XtremeJibber2001 wrote:
Bubba wrote:From what the State of New York is alleging in the lawsuit, it looks like something similar to what Arthur Anderson did for Enron - apply accounting rules as written in allowing off-balance sheet financing without regard to the total amount that was taken off the balance sheet. There is nothing wrong with off-balance sheet financing per se, rather it is the amount that is taken off that really matters. I would guess (no CPA here) that intent to defraud may enter into the equation in any legal action. Anyway, as I recall, following the Enron debacle, Arthur Anderson went belly up even though they eventually won the legal action on appeal.
So in other words - it's a GAAP issue. The guidance in GAAP was not specific or clear enough to result in the necessary disclosures from the accounting firm(s). This is why (not so surprisingly) the FASB updated its disclosure guidance as it pertains to Repo 105 transactions in 2009 (after the Lehman bankruptcy).

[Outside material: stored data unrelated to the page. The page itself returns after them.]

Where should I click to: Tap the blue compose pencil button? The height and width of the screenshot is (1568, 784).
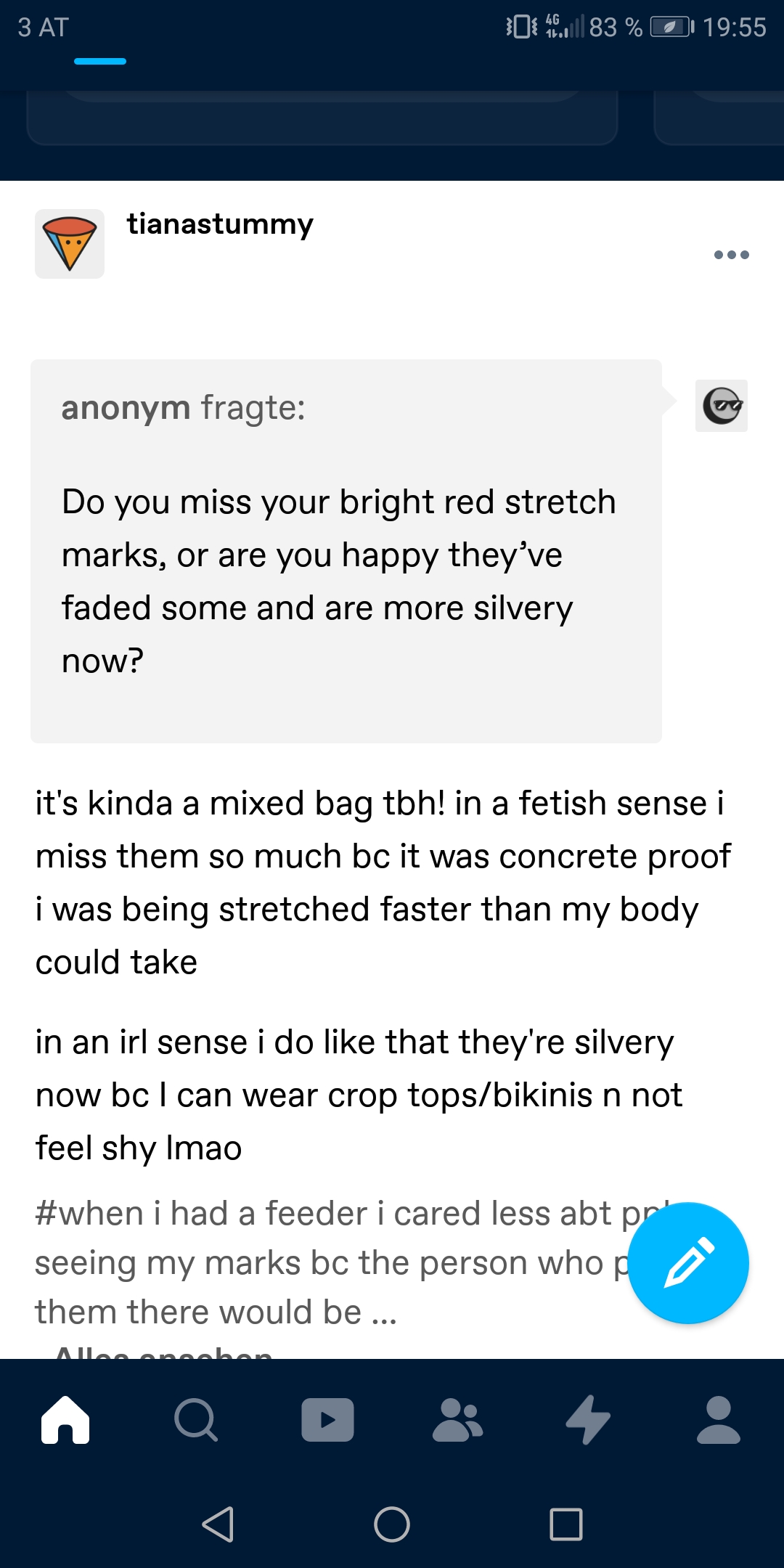(687, 1263)
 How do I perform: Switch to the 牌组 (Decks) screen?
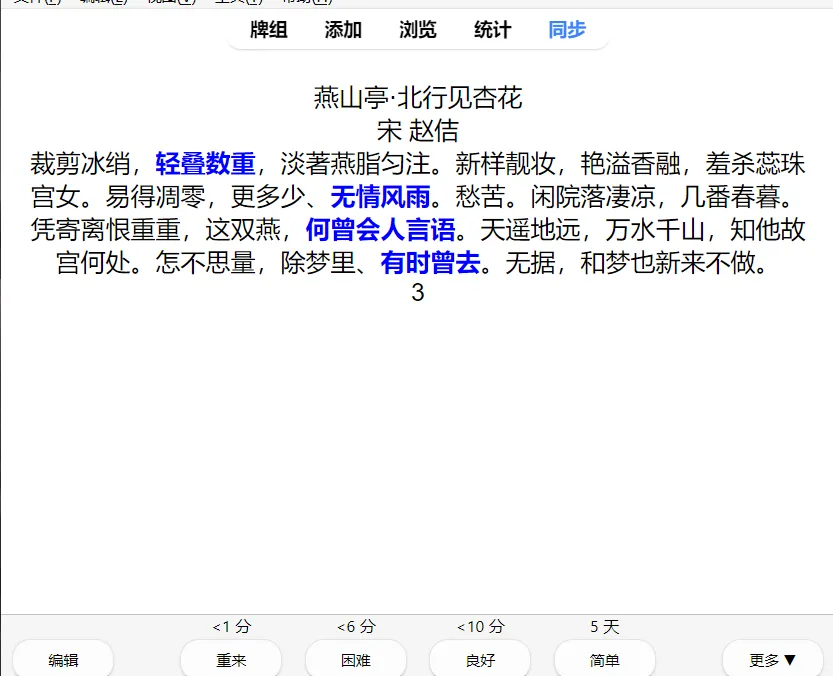(x=266, y=30)
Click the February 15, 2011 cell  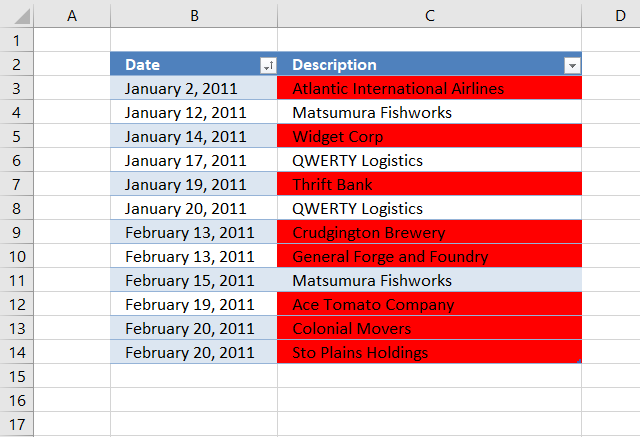click(x=194, y=280)
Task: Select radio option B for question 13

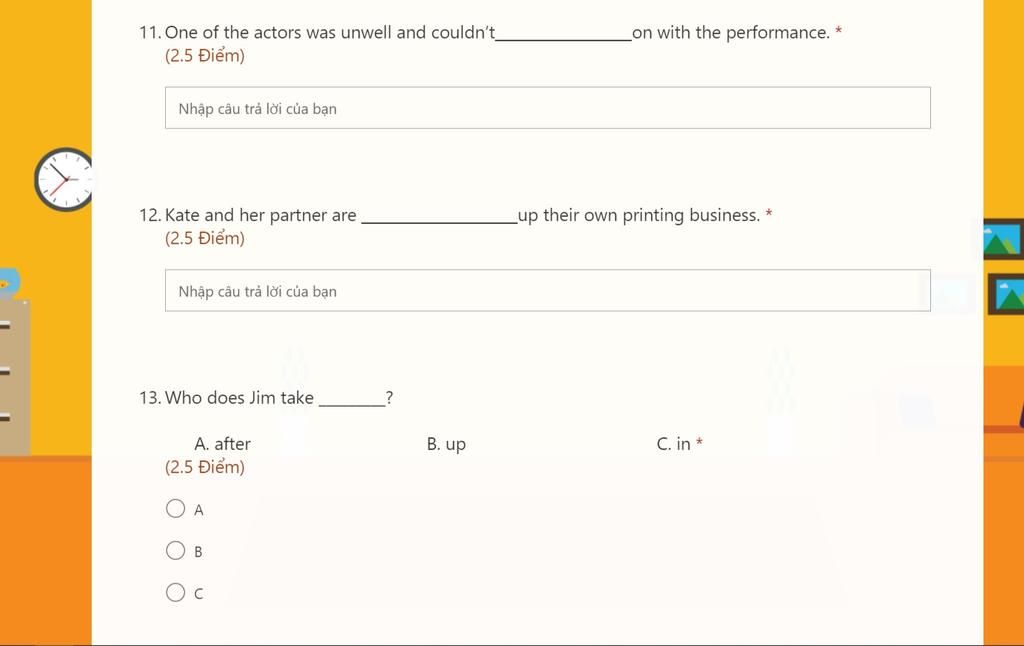Action: coord(175,551)
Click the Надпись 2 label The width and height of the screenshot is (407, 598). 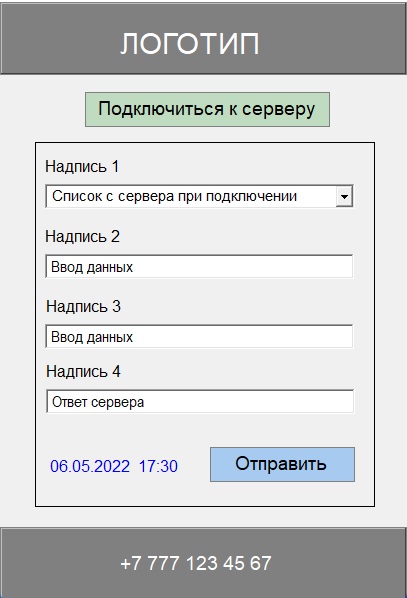[x=82, y=236]
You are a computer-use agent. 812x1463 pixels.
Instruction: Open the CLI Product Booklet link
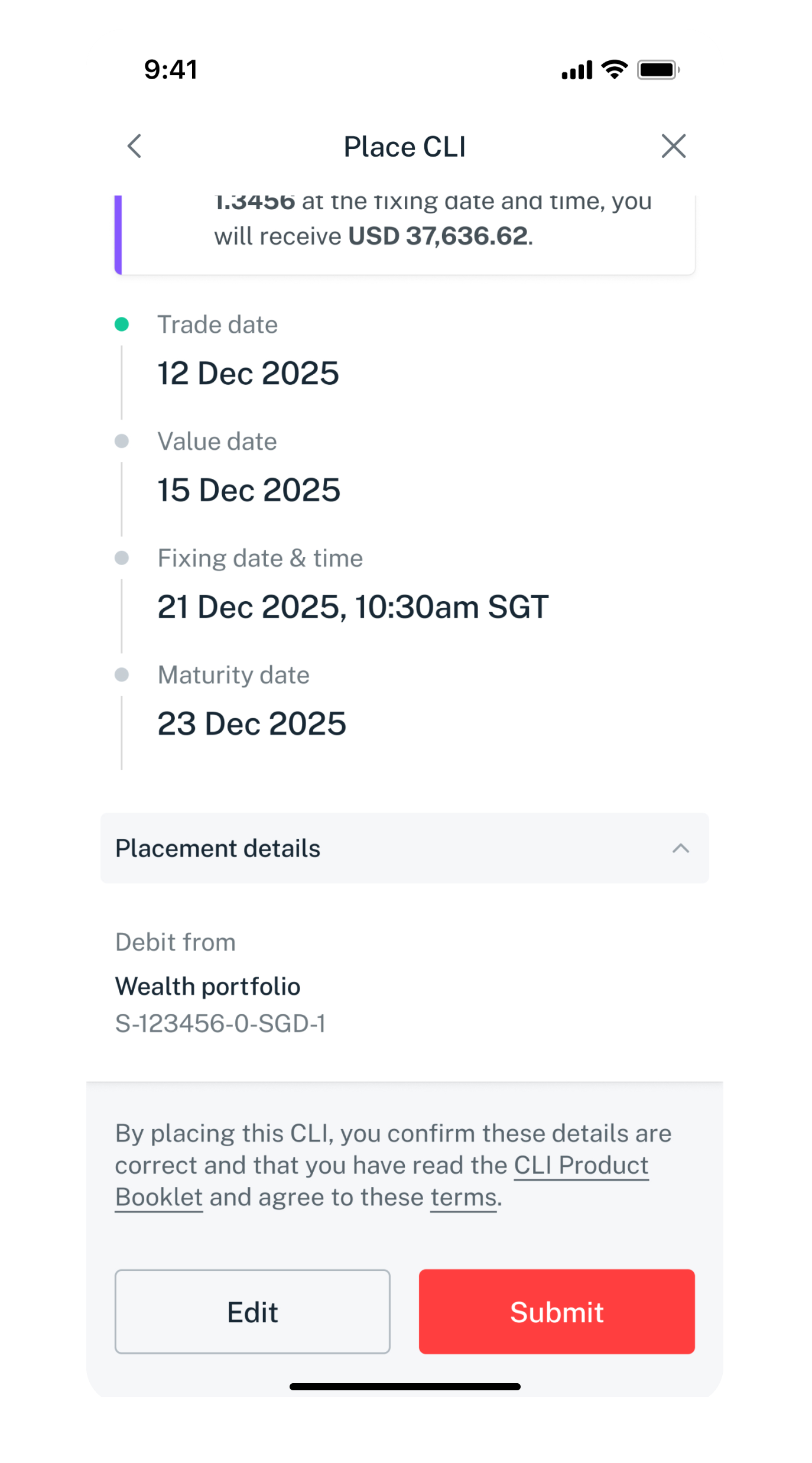click(x=581, y=1166)
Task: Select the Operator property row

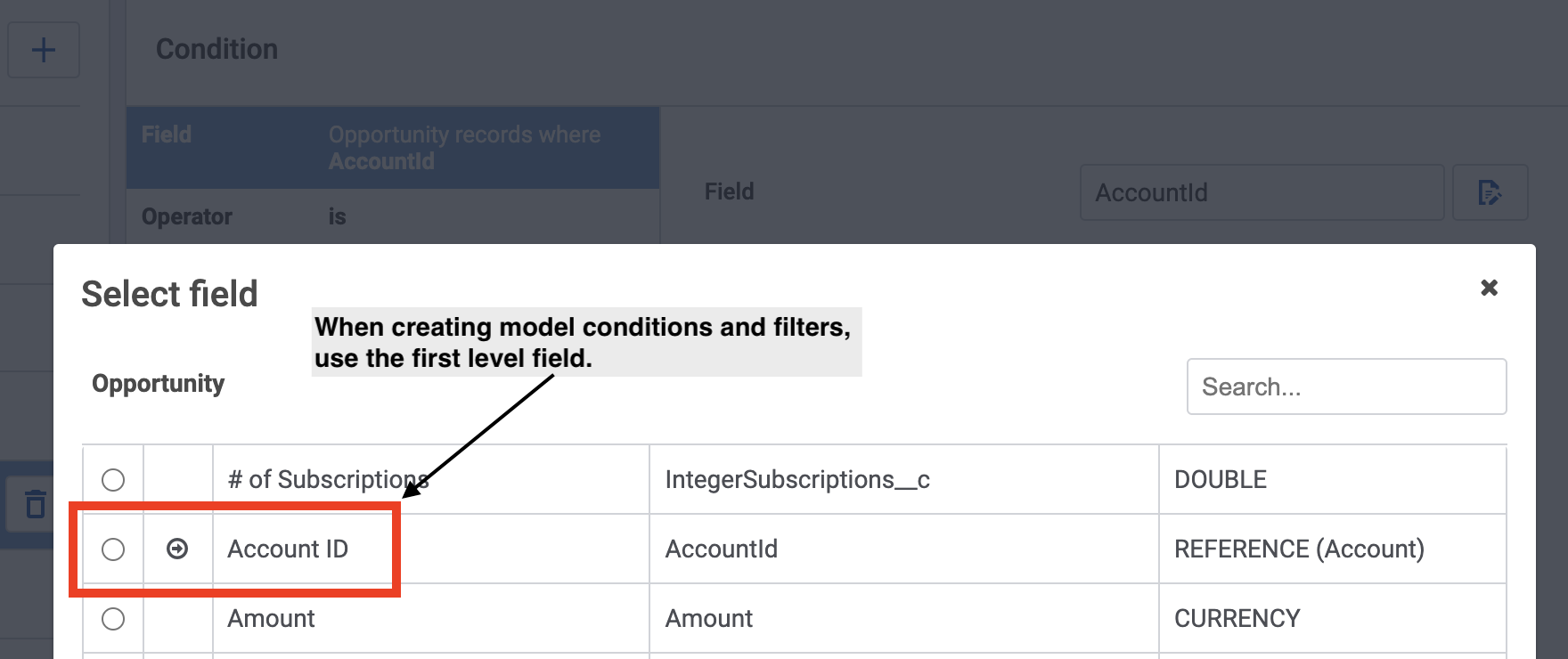Action: tap(392, 216)
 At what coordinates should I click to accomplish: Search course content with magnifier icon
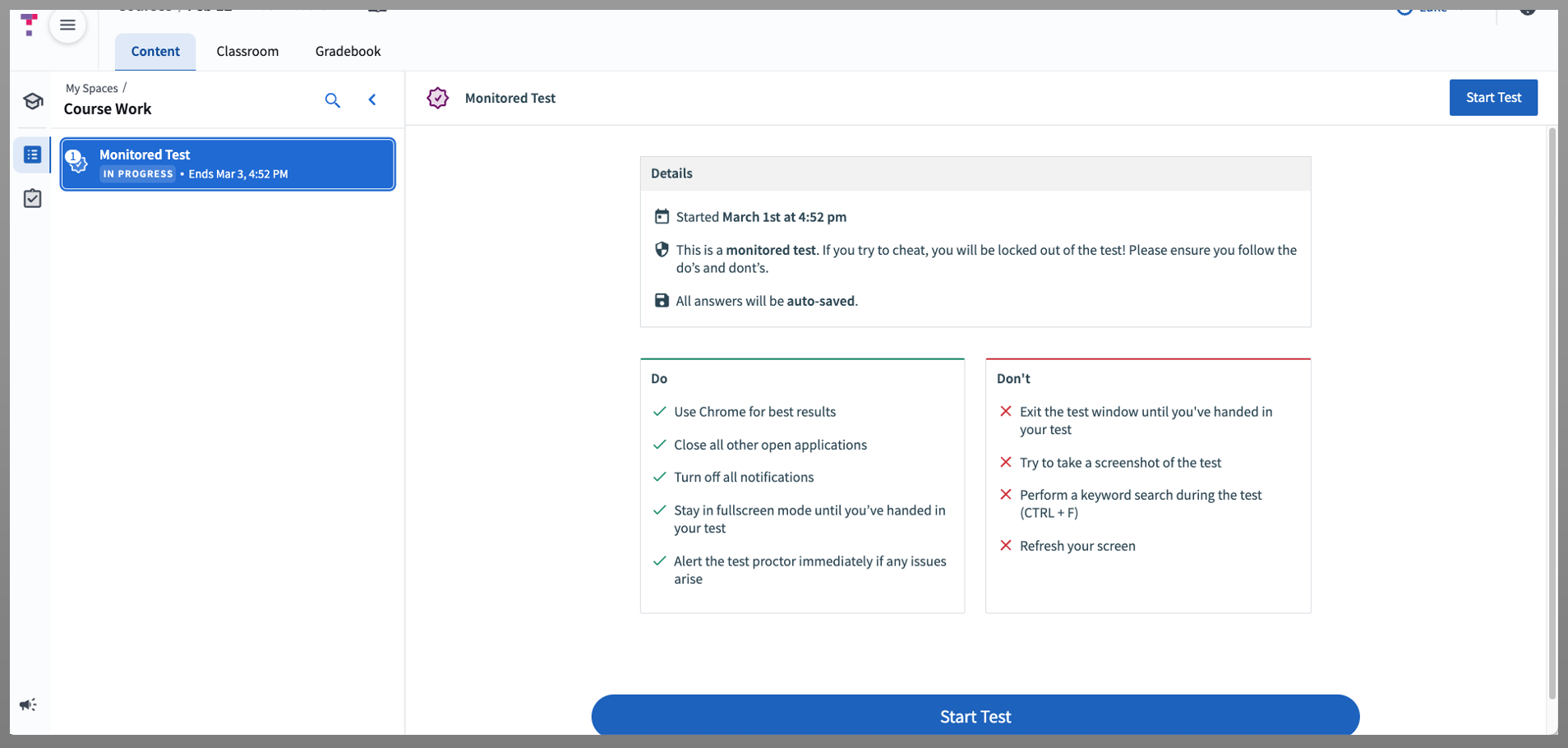(x=332, y=100)
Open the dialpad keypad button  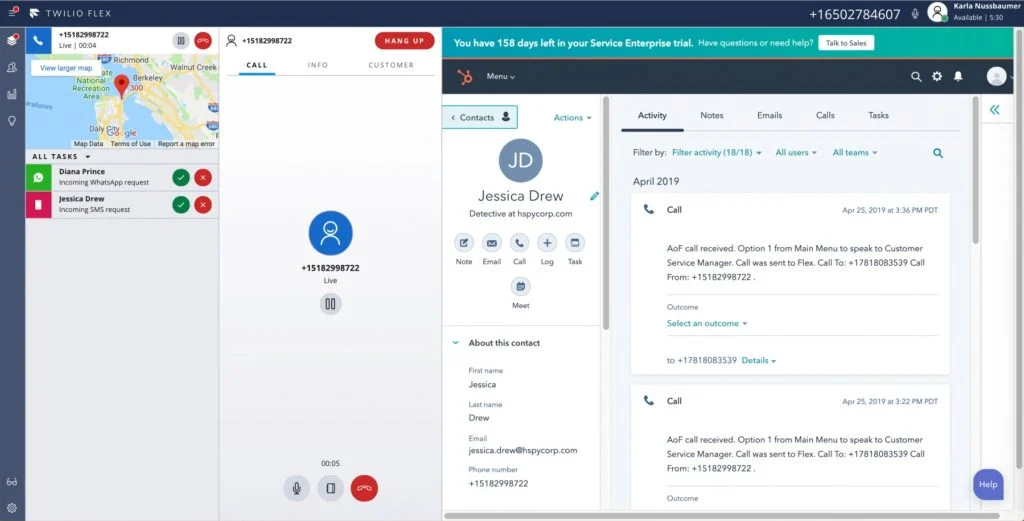click(x=330, y=488)
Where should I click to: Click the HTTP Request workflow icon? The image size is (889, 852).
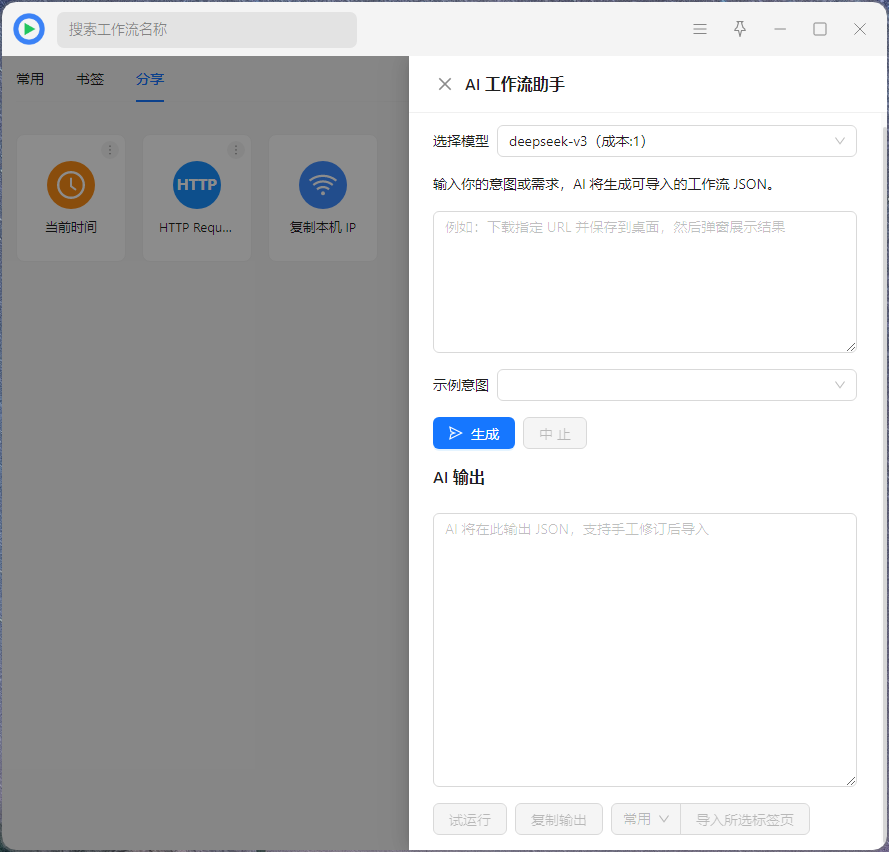pyautogui.click(x=197, y=185)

I'm not sure I would draw that conclusion but, since accounting rules are subject to interpretation, some interpret the rules with more leeway than others. Enron was clearly aggressive in their accounting - everyone in Houston and anyone doing business with them knew that. What we didn't know was that they had grossly overstepped the line into fraudulent behavior. Is that what Lehman, aided and abetted by Ernst & Young, did? I don't know enough about the case to have an opinion but I don't accept indictments as evidence in criminal cases nor do I accept allegations in a cirvil suit as evidence either.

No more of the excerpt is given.